[Opening Data section]

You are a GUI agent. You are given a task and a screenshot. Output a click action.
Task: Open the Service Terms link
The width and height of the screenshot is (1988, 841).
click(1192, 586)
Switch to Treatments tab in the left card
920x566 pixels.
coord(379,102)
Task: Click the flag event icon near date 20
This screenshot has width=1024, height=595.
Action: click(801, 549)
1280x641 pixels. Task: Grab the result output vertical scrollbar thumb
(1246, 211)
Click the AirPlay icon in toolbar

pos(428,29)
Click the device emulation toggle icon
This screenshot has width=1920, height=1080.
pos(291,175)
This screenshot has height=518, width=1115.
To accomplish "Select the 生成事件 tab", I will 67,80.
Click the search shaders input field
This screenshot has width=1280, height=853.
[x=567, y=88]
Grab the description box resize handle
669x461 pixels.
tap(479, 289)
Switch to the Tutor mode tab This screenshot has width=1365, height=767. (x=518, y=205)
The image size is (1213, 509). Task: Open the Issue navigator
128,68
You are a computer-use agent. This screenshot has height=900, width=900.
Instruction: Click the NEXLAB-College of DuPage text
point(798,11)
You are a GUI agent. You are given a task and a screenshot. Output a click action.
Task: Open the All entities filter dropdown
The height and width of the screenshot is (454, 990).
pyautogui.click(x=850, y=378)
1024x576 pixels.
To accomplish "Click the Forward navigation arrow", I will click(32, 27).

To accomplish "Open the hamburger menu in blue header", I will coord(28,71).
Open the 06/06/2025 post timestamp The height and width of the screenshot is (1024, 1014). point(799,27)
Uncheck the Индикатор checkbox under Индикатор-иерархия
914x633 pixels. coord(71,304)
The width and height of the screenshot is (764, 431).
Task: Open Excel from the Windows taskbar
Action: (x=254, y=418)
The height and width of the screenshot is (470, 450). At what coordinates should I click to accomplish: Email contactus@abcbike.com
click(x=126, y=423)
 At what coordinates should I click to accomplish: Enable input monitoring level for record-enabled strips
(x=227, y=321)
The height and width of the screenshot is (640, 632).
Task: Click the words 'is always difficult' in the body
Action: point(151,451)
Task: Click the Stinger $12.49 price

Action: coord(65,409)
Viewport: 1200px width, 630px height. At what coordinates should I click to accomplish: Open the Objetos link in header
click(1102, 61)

[Closing Data section]

**Work to complete:** Set down, exactly as they appear, the lines above from the first one to the line that holds "This screenshot has height=518, width=1115.", both included, please, and no others.

**Result of the task:**
You are a GUI agent. You are given a task and a screenshot. Output a click action.
Task: Open the Service Terms link
The width and height of the screenshot is (1988, 841).
click(1192, 586)
Switch to Treatments tab in the left card
920x566 pixels.
coord(379,102)
Task: Click the flag event icon near date 20
This screenshot has width=1024, height=595.
Action: click(801, 549)
1280x641 pixels. Task: Grab the result output vertical scrollbar thumb
(1246, 211)
Click the AirPlay icon in toolbar

pos(428,29)
Click the device emulation toggle icon
This screenshot has width=1920, height=1080.
pos(291,175)
This screenshot has height=518, width=1115.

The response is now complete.